Required action: Print the stretch of items from the line containing "Locate an element on the screen. This" through the line containing "(165, 300).", copying each line exactly as it appears.

Extracted information:
+ + + + + + +
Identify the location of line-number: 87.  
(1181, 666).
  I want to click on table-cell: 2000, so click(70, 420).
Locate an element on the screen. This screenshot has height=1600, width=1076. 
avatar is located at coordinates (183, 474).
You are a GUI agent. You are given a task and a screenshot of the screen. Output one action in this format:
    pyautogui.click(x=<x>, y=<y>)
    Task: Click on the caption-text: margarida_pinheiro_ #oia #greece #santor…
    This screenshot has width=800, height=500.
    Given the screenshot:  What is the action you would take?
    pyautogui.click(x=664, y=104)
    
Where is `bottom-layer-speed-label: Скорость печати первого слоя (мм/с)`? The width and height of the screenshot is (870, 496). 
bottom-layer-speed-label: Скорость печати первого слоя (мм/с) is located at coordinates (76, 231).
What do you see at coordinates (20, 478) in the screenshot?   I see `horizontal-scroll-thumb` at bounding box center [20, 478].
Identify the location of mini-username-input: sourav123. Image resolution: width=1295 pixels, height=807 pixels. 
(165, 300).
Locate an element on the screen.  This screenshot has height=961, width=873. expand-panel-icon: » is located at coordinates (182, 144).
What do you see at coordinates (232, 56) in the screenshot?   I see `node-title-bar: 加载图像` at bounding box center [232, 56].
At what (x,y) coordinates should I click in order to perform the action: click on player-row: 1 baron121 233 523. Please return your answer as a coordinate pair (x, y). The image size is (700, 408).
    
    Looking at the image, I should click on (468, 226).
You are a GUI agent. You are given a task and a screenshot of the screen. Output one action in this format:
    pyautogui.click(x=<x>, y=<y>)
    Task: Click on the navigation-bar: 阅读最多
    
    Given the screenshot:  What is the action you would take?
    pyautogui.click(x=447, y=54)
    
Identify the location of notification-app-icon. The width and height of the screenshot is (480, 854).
+ + + + + + +
Expected answer:
Locate an element on the screen. This screenshot has height=1600, width=1076. 
avatar is located at coordinates (183, 474).
You are a GUI agent. You are given a task and a screenshot of the screen. Output one action in this format:
    pyautogui.click(x=<x>, y=<y>)
    Task: Click on the caption-text: margarida_pinheiro_ #oia #greece #santor…
    This screenshot has width=800, height=500.
    Given the screenshot:  What is the action you would take?
    pyautogui.click(x=664, y=104)
    
Where is `bottom-layer-speed-label: Скорость печати первого слоя (мм/с)`? The width and height of the screenshot is (870, 496). 
bottom-layer-speed-label: Скорость печати первого слоя (мм/с) is located at coordinates (76, 231).
What do you see at coordinates (20, 478) in the screenshot?   I see `horizontal-scroll-thumb` at bounding box center [20, 478].
Identify the location of mini-username-input: sourav123. Image resolution: width=1295 pixels, height=807 pixels. 
(165, 300).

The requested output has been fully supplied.